Does New Fed Research Change the Odds of a Soft Landing?

A recent Bloomberg story raises hope that the Federal Reserve can tame inflation without causing a recession. While there is always a chance that the Fed could engineer a soft landing, before rebalancing your portfolio, it would be wise to take a closer look at the actual research behind the Bloomberg story.

According to the January 2023 Fed study:

The Phillips curve captures the empirical inverse relationship between the level of inflation and unemployment. The reciprocal of its slope, sometimes referred to as the “sacrifice ratio,” represents the increase in the unemployment rate associated with a 1 percentage point reduction in the inflation rate. In this Chicago Fed Letter, we provide evidence that the Phillips curve has steepened in many industrialized countries since the start of the recovery from the Covid-19 pandemic. This suggests a lower sacrifice ratio now than before 2020.

Chart 1 shows the 12-month CPI inflation rate and the civilian unemployment rate at a monthly frequency from January 2015 through December 2022 while Chart 2 displays the same data in a Phillips curve format.

The inflation-unemployment data from January 2015 to November 2016 is consistent with a negatively sloped Phillips curve. During this time, the economy continued to recover from the Great Recession while Fed policy was in a holding pattern. In December 2015, the Fed raised the rate it paid on bank reserve balances from 25 to 50 bps and maintained that rate for a year. It had discontinued Quantitative Easing (QE) purchases, but had not yet begun shrinking its balance sheet. Against the backdrop of this monetary policy, inflation hovered around the Fed’s 2 percent target while unemployment gradually declined.

The data from December 2016 through February 2020 does not show any systematic relationship between inflation and unemployment. The “sacrifice ratio” is 0 even though the Fed was pursuing an active monetary policy. Between early December 2017 and April 2019, the Fed raised the rate it paid on bank reserves eight times to 2.4 percent, before reversing course and decreasing it four times to 1.55 percent less than a year later. The Fed began shrinking its balance sheet from mid-October 2017. The reduction was interrupted when short-term rates spiked in September 2019 and the Fed responded by expanding its balance sheet, adding reserves through February 2020.  Over this period, the inflation rate hovered around the Fed’s 2 percent target while the unemployment rate continued to decline, reaching a pre-COVID-19 low of 3.5 percent in February 2020.

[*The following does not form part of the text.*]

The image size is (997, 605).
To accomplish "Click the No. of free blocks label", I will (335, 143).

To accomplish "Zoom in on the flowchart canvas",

The data from March 2020 through February 2022 reflects the onset and recovery from the COVID crisis. The unemployment rate spiked in April 2020 as many states shuttered “nonessential” businesses. City centers became ghost towns as workers telecommuted. The inflation rate declined briefly until federal COVID-19 relief payments began reaching households and businesses in late May 2020.

The COVID-19 inflation began in the second quarter of 2020, fueled by supply-chain bottlenecks, massive federal stimulus payments, and aggressive Federal Reserve monetary policy. Fed QE purchases doubled the size of the Fed’s balance sheet while the Fed reduced short-term rates to near zero by lowering the interest rate it paid on bank reserve balances to 10 bps. The unemployment rate dropped from its peak of 14.7 percent in April 2020. While the inflation-unemployment scatter plot for this period exhibits a steep negatively-sloped Phillips curve, it would be imprudent to base monetary policy on a “sacrifice ratio” estimated from an episode with so many intrusive emergency government measures driving the inflation and unemployment data. 

Data from March 2022 to December 2022, a period of aggressive Federal Reserve tightening, shows virtually no relationship between unemployment and inflation. Over this period, unemployment hovered between 3.5 and 3.6 percent, while inflation rose to 9.1 percent in June 2022 before supply chain constraints began to ease and the Fed’s restrictive measures took effect. During this period, the Fed ceased QE operations and began to shrink its balance sheet as assets matured. It aggressively increased interest rates by hiking the rate it paid on reserve bank balances 7 times to 4.4 percent. By December 2022, the 12-month CPI inflation rate had moderated to 6.5 percent.

If one were to fit a Phillips curve regression model to data using the entire period, as did the authors of the Chicago Fed study, one would find a steep negatively-sloped Phillips curve. The large estimated “sacrifice ratio” suggests that the Fed can lower the inflation rate by engineering modest increases in the unemployment rate. But before making any bets, it would be prudent to consider the instability of the “sacrifice ratio” exhibited over the 2015–2022 sample period. Historically, Fed monetary actions predicated on a stable Phillips curve relationship have rarely worked as planned.